I still think "snappy answer to stupid question" and other catch phrases of the different artists on a daily basis. Of course 'tis a shadow of its former self. Worst of all I can't read it for free in magazine stores since they don't carry it in many places now.

haikugal

(6,476 posts)
5. I have a subscription...
Mon Feb 22, 2016, 03:12 AM
Feb 2016

I loved it growing up but my father wouldn't let me read it, said it was communist propaganda....he and I never saw eye to eye.

Thanks for this post!

 

awoke_in_2003

(34,582 posts)
11. My father was a hippy
Mon Feb 22, 2016, 03:34 AM
Feb 2016

As a teen, I thought myself conservative. It took me a while to realize how smart my father is.

haikugal

(6,476 posts)
12. I grew up to be a hippy...
Mon Feb 22, 2016, 05:22 AM
Feb 2016

Dad was a brainwashed Reaganite, poor thing.

You had a fun Dad...it's funny how things turn out sometimes isn't it?
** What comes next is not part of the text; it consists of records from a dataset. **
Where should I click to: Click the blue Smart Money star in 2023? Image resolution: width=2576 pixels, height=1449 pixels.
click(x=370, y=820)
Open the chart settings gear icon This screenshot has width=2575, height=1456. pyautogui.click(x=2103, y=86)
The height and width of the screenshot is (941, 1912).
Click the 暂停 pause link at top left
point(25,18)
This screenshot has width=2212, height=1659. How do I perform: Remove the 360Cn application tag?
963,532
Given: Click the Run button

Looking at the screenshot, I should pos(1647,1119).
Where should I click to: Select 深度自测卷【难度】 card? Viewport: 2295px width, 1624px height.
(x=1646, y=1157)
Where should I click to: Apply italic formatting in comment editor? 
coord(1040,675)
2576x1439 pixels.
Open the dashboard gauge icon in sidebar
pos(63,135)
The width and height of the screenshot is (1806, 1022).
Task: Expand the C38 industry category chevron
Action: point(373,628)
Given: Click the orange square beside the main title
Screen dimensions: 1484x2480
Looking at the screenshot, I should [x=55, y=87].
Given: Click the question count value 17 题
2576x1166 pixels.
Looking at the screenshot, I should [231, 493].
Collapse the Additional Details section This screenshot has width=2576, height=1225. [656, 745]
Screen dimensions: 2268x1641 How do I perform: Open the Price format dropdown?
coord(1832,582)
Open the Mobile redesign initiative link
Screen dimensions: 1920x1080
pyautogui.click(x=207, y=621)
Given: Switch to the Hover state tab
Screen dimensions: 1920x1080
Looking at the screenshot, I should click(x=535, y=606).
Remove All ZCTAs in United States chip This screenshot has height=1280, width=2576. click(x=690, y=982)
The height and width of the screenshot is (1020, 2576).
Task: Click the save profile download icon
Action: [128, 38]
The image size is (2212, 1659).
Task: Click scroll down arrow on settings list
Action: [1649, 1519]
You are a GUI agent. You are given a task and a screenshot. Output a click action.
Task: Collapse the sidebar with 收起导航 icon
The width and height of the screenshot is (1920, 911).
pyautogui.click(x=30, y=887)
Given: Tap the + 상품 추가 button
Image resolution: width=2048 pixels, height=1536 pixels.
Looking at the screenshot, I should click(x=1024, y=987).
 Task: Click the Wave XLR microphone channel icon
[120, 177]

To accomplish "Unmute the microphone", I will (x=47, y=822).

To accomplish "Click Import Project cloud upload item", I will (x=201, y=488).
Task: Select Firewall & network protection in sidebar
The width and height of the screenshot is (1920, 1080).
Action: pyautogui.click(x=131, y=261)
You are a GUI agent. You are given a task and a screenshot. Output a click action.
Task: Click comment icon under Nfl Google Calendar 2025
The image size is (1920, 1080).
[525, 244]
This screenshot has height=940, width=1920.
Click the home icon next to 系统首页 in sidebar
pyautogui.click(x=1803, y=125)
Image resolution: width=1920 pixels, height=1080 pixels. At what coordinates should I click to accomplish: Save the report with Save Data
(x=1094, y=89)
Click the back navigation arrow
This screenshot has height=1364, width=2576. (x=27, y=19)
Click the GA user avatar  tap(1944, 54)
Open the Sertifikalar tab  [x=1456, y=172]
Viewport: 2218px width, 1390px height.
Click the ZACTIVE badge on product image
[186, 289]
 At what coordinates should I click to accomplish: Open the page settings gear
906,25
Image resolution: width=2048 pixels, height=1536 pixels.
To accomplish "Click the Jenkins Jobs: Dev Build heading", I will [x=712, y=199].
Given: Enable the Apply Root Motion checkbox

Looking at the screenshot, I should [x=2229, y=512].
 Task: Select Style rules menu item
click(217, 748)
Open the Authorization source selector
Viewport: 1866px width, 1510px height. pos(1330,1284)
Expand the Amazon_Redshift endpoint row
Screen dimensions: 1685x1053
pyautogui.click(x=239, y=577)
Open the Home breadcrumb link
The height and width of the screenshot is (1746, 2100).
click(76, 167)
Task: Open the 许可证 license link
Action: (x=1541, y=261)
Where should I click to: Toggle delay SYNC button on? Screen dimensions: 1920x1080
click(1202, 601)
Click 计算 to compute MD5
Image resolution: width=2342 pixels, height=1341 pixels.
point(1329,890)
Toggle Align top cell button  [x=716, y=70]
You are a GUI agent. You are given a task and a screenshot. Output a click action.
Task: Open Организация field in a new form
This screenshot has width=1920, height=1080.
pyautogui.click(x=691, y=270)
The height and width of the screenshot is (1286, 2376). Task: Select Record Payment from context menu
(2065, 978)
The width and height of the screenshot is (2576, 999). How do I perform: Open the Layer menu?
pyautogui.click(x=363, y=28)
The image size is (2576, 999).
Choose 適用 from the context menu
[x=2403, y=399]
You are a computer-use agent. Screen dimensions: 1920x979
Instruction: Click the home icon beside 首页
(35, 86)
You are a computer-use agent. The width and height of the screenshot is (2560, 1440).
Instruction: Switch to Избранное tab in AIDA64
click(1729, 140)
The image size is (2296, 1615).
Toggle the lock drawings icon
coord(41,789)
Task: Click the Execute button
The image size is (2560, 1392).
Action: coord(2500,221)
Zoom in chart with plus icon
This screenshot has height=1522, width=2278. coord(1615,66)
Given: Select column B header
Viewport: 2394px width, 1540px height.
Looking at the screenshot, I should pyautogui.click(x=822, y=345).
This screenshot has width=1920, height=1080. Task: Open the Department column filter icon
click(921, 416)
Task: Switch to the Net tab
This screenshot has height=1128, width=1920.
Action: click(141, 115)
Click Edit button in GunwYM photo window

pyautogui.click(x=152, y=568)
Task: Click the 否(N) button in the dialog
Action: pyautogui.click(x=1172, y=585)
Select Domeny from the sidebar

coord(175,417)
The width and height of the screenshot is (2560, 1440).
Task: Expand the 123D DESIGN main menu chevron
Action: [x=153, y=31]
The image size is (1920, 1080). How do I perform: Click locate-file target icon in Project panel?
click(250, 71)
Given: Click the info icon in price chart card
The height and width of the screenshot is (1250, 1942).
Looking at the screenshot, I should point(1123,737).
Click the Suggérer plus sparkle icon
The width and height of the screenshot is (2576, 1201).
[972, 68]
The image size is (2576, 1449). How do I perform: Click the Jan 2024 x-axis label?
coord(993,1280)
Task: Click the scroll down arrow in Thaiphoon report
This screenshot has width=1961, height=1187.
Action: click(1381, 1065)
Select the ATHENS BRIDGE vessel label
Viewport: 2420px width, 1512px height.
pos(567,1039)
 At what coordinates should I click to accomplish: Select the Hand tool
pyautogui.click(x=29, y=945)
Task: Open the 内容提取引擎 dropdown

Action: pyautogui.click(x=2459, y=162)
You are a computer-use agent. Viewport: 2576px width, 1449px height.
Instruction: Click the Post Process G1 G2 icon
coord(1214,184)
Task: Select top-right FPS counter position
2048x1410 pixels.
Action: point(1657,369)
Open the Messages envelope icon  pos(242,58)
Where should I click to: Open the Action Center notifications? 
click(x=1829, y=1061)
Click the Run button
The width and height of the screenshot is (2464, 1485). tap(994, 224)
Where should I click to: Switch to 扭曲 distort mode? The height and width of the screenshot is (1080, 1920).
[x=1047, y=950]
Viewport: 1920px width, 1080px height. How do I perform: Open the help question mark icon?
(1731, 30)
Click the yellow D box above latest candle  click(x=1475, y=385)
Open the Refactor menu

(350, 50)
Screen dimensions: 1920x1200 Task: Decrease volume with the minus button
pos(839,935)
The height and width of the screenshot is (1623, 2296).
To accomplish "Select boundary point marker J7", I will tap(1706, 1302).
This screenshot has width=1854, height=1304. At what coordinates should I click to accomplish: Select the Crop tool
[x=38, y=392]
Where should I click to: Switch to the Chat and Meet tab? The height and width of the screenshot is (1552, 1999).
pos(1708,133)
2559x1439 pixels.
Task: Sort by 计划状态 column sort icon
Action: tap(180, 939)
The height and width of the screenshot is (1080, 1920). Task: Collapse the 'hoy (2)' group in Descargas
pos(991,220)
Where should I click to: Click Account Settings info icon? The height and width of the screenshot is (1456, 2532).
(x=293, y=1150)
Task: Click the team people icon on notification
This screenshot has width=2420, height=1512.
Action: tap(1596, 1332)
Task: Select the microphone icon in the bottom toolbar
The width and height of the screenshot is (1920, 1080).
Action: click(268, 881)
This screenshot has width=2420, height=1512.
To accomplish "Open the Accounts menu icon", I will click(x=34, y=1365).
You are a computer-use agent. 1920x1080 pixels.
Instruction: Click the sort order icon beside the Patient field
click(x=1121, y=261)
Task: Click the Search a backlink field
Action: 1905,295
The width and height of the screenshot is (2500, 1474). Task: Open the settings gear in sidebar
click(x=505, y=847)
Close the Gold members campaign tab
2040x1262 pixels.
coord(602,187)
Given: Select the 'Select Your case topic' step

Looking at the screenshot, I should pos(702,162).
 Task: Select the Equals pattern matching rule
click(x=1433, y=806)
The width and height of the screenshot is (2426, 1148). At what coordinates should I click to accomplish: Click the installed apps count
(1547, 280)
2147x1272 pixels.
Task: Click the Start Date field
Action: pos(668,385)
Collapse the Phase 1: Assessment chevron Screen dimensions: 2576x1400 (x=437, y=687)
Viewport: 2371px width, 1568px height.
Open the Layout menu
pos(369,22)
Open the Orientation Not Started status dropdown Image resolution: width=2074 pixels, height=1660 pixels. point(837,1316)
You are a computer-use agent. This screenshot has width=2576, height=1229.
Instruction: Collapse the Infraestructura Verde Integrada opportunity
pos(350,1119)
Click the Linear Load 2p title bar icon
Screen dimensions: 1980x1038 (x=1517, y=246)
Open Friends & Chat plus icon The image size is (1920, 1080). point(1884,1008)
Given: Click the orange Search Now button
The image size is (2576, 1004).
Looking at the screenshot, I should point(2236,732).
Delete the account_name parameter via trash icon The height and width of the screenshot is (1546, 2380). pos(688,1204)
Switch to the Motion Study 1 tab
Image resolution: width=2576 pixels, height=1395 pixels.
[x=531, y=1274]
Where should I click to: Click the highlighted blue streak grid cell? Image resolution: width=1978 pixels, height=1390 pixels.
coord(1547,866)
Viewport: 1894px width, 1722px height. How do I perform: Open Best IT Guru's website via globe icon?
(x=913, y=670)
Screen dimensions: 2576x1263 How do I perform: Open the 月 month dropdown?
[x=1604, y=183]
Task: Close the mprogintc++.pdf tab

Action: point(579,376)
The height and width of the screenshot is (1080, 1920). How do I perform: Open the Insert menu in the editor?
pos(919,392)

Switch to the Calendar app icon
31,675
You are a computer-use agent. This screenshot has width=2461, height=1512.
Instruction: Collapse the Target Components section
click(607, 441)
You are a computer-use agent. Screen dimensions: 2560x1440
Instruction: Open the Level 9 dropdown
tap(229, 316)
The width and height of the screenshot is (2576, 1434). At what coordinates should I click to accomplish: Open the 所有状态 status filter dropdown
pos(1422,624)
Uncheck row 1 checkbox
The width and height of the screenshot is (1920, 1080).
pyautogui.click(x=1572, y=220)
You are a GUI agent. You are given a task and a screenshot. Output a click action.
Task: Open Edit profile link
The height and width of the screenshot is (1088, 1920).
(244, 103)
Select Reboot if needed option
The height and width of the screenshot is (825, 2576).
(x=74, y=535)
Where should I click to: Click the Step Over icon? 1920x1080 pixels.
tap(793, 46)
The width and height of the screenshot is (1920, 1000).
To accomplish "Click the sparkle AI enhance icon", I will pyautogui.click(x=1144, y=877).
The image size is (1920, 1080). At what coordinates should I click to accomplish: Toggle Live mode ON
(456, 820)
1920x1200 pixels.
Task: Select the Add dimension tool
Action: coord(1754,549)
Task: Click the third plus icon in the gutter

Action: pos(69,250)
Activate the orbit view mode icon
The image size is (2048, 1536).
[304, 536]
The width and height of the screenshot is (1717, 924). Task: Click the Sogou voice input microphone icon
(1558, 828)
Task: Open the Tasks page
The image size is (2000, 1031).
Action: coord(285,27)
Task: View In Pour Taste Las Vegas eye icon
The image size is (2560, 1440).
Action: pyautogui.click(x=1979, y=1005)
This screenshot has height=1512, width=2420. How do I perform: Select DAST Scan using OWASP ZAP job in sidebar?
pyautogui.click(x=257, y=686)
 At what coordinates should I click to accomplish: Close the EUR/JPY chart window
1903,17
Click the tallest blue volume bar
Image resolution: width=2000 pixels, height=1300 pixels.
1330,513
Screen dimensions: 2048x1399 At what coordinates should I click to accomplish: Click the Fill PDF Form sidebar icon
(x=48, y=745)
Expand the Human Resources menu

I made sure my son got to read many different things and listen to a lot of different music. Very different from how I grew up.

 

awoke_in_2003

(34,582 posts)
6. Wow, I never realized this
Mon Feb 22, 2016, 03:19 AM
Feb 2016

I was born in 68, and read a lot of MAD Magazine in the 70s and 80s. Best magazine ever.